Keane film review

This intense little item from independent cinematographer-turned-filmmaker Lodge Kerrigan (Clean, Shaven; Claire Dolan) is an exercise in grit. For 90 minutes, this intense character study literally follows around a mourning father, William Keane (Damian Lewis), who tortures himself by wandering around New York City’s Port Authority bus terminal and the bleakest neighborhoods of New Jersey searching in vain for his abducted daughter. A miserable slab of what was once a human being, Keane is a wandering bitter pill who endlessly talks to himself about what he should have done, what he ought to do, and how he can find his daughter.

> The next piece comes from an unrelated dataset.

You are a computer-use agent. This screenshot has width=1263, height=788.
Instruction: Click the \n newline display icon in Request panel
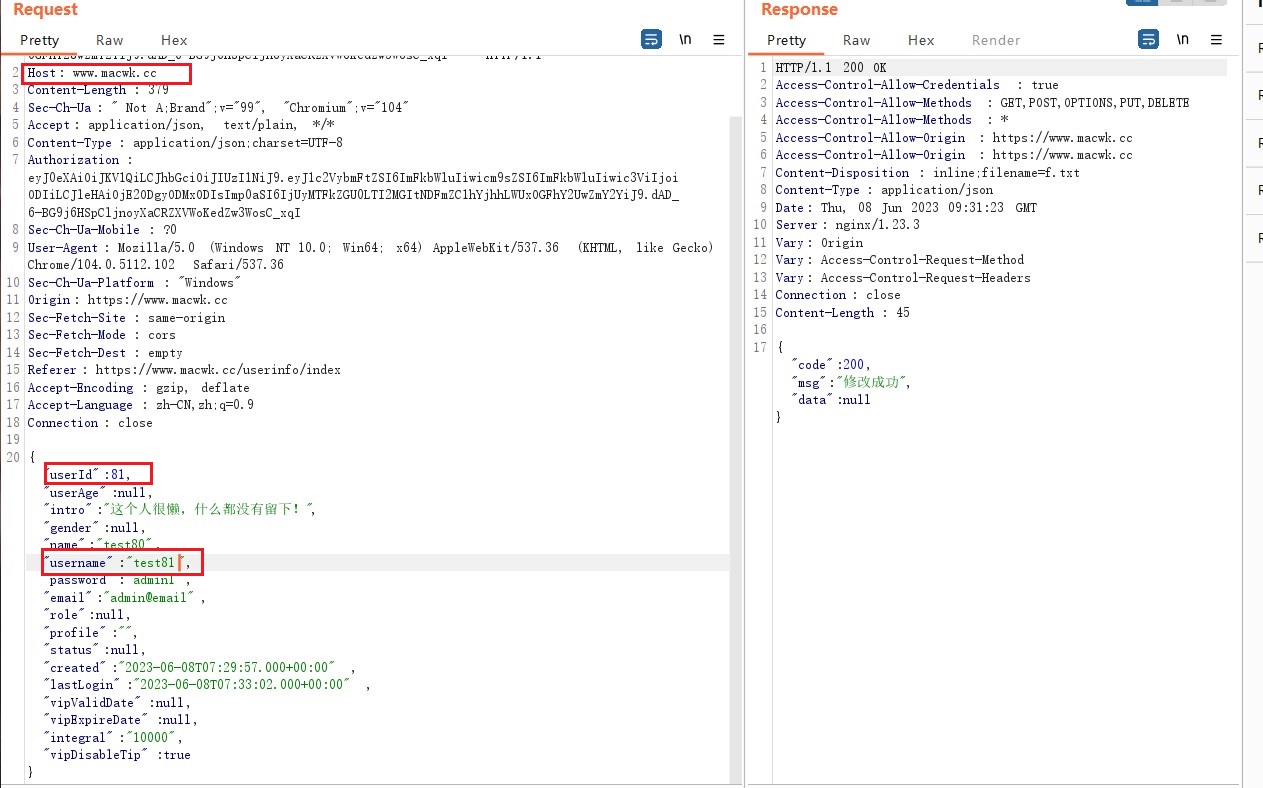click(685, 39)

One admires Kerrigan’s rigorous cinematic technique, which stays perched on Keane’s face or right over his shoulder for most of the film’s running time. It’s a “you are there” aesthetic that demands the viewer identify with the camera’s subject. Perhaps influenced by British filmmaker Alan Clarke (who used similar tactics to brilliant effect following around skinhead Tim Roth in Made in Britain and football hooligan Gary Oldman in The Firm), Kerrigan manages to make Keane bracing, compelling, and mostly watchable even as you realize the character is on a long, slow, tortured journey to nowhere.

What’s frustrating with Keane, as with Kerrigan’s previous efforts, is that this filmmaker takes a long, grueling ride around the block and never really manages to illuminate the human condition. It’s that brand of indie cinema we call “miserable-ism”, plumbed by Neil LaBute and Todd Solondz, where nothing ever works out. Human beings live in boxes of misery and cannot find their way out. In a way, it creates a willful ignorance of hope and desire. Kerrigan almost breaks through the net by adding two characters: a single mother (Amy Ryan) and her quiet, introspective child (Abigail Breslin, whose scenes with Lewis are terrific). The long, sad sequences of Keane befriending the mom and kid in their dreary hotel room open up Keane’s world, slightly. They’re photographed with enormous sensitivity and well acted; they also create the possibility of more.

Unfortunately, much like Clean, Shaven, Kerrigan doesn’t really know where to go with this third act development. While one appreciates the canny ambivalence of Keane’s final scene, taking place in Port Authority and involving Keane’s to-be-revealed master plan, the movie leaves no taste in the mouth. Neither bad nor good, but simply compelling, Keane is further proof that Kerrigan is on his way towards being one of our great auteurs but, like his hero, he has not yet found his way through.

Reviewed as part of the 42nd New York Film Festival.